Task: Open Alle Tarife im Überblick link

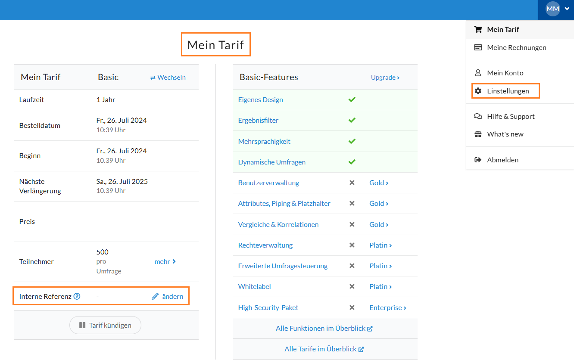Action: tap(324, 349)
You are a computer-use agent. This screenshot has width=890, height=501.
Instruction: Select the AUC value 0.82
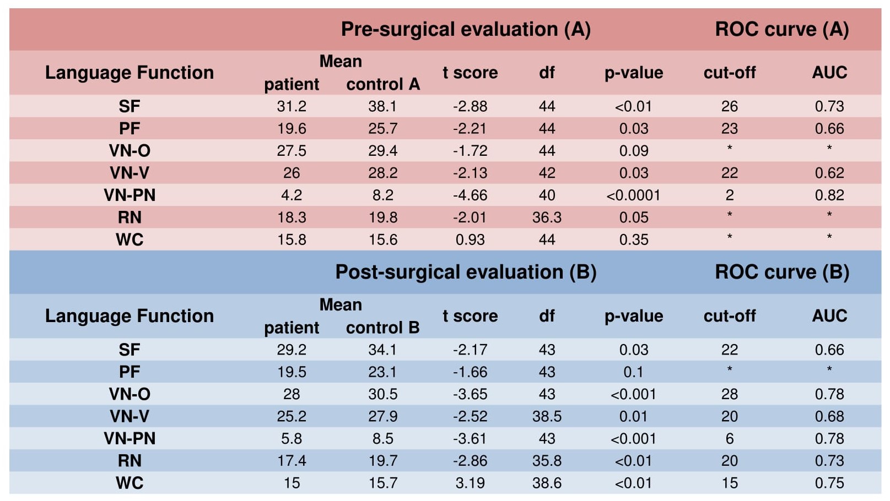pos(829,195)
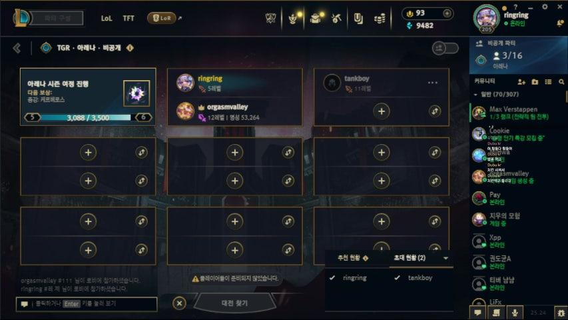Switch to the TFT tab
The image size is (568, 320).
pos(129,18)
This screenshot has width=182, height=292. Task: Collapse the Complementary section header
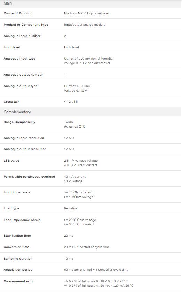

_GOAL OF THE EXERCISE:_
Rewrite the records above with "screenshot" replaced by "screen capture" wherever it occurs, and change nothing else. Leave the pictures out of your answer.

_COMPLETE RESPONSE:_
Task: Open Alle Tarife im Überblick link

Action: tap(324, 349)
You are a computer-use agent. This screen capture has width=890, height=501.
Instruction: Select the AUC value 0.82
pos(829,195)
Switch to the TFT tab
The image size is (568, 320).
pos(129,18)
This screen capture has width=182, height=292. Task: Collapse the Complementary section header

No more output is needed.